The poet W.H. Auden once wrote:
Private faces in public places
Are wiser and nicer
Than public faces in private places.
If any TV show bears that out, it's surely The Crown, the endlessly enticing Netflix drama about the reign of Queen Elizabeth II now entering its fourth season.
While Season 3 was good, it felt a bit glum, with its characters congealing into middle age as Britain sank into grayness in the '60s and '70s. One kept hoping for more glamour, more sizzle. These resoundingly arrive in the new season, which centers on the three biggest British icons of the past 50 years — all of whom happen to be female.
The action gets started around 1980 when the queen — now in her mid-50s and still played by Olivia Colman — greets the arrival of two women who threaten her preeminence. First comes Margaret Thatcher, the steely grocer's daughter (played by Gillian Anderson) whose sheer relentlessness made her not only Britain's first female prime minister, but the most polarizing figure ever to occupy No. 10 Downing Street.
Shortly thereafter, Prince Charles — played superbly by Josh O'Connor — meets a fetching, well-born teenager named Diana Spencer, played in a star-making turn by Emma Corrin. Though Charles is in love with the married Camilla Parker Bowles, he's under pressure to marry.
With the scene thus set, the next few years unfold in a procession of events large and small: stag hunts and avalanches, dinner speeches and press leaks, mass unemployment and apartheid, royal tours of Australia and war in the Falklands. We see the emotional wreckage of Princess Margaret, played with wounded bitterness by Helena Bonham-Carter, and most famously, the "fairy-tale romance" between Charles and Diana.
The show's creator and main writer Peter Morgan has always cared as much about being entertaining as being historically serious, and this season is filled with juicy scenes. Yet beneath the glossy pleasures, it quietly lays out big themes and conflicts. At issue are wildly differing visions of Britain, of royalty, of womanhood and of power.

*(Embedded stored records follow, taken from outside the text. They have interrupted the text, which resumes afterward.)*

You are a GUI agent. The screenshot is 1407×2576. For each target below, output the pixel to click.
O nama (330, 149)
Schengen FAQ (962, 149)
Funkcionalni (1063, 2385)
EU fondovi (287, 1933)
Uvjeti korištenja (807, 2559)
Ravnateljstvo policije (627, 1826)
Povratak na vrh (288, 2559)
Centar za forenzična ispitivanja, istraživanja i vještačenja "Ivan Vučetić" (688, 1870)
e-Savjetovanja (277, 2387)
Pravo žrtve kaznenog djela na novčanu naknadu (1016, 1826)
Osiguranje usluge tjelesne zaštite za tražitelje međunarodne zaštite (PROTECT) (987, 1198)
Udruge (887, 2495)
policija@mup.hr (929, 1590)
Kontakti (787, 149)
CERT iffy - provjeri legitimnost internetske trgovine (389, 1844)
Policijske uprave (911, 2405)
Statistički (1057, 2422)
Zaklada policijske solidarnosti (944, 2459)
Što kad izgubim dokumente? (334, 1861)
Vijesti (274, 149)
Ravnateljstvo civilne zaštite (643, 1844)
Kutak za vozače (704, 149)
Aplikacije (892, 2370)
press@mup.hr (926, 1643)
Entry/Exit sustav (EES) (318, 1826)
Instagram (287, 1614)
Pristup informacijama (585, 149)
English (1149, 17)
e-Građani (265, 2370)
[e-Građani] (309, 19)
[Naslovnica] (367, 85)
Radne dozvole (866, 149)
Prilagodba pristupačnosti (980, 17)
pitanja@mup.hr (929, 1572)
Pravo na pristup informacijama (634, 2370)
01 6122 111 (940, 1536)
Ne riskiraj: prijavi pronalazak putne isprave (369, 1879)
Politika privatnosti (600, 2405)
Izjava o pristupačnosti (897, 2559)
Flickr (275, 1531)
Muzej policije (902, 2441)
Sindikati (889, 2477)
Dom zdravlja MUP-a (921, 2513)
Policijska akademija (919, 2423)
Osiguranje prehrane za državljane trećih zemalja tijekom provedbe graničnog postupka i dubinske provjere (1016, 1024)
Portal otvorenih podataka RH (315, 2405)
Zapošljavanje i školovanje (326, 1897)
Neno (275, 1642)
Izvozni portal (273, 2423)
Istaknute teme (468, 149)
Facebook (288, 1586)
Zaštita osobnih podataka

The queen's central conflict is with Thatcher, whose almost self-parodic intransigence Anderson manages to humanize without softening. In often-funny scenes awash in hauteur and side-eye, the two take turns annoying and appalling one another.
Thatcher sees Her Majesty as a privileged idler who didn't earn her lofty position and whose ideas of noblesse oblige are sentimental and out of touch. In return, the queen sees Thatcher as a joyless bully who views Britain not as a family but as an oversized shop, showing no compassion for the millions thrown out of work by her economic shock therapy. They're both absolutely right.
The more sympathetic is, of course, the queen — unless you belong to her inner circle. When family members come desperately begging for help — Margaret needs purpose, Charles needs praise, Diana needs warmth — the well-meaning Elizabeth shuts down. Faced with disturbing emotion, Colman's face lets us watch the queen's soul escape into a psychological panic room hidden somewhere in her skull. From there, she's only able to mutter bromides about duty and the monarchy that she herself finds oppressive.
But I know that what you really want to hear about is Diana. At first, I worried that she would be impossible to play. How could any actress bottle the particular magic that let her wow the world? In fact, Corrin is startlingly good at capturing the princess' charismatic shimmer. Her Diana is silly and eager for attention — she adores playing to the public and basking in its affection. Yet this winsome young woman also exudes warmth, decency and fun.
Such virtues leave her sadly unprepared for the bulimia-inducing loneliness that devours her from the moment she gets engaged to Charles, who might be pitiable were he not so self-pitying. He passes the royal family's lovelessness on to Diana, resenting her popularity and leaving her to fend for herself as he continues to carry on with Camilla. Their vaunted fairy-tale romance turns out to have been scripted not by Disney but by the Brothers Grimm.
Every season of The Crown seems to have a victim. Over the course of 10 episodes, the People's Princess — as Tony Blair dubbed her — learns the hard lesson already learned by Prince Philip, Princess Margaret, Prince Charles, Princess Anne and many others during the show's previous seasons. Nobody at Buckingham Palace cares whether you're happy in private, only whether your public face helps assure the future of the crown.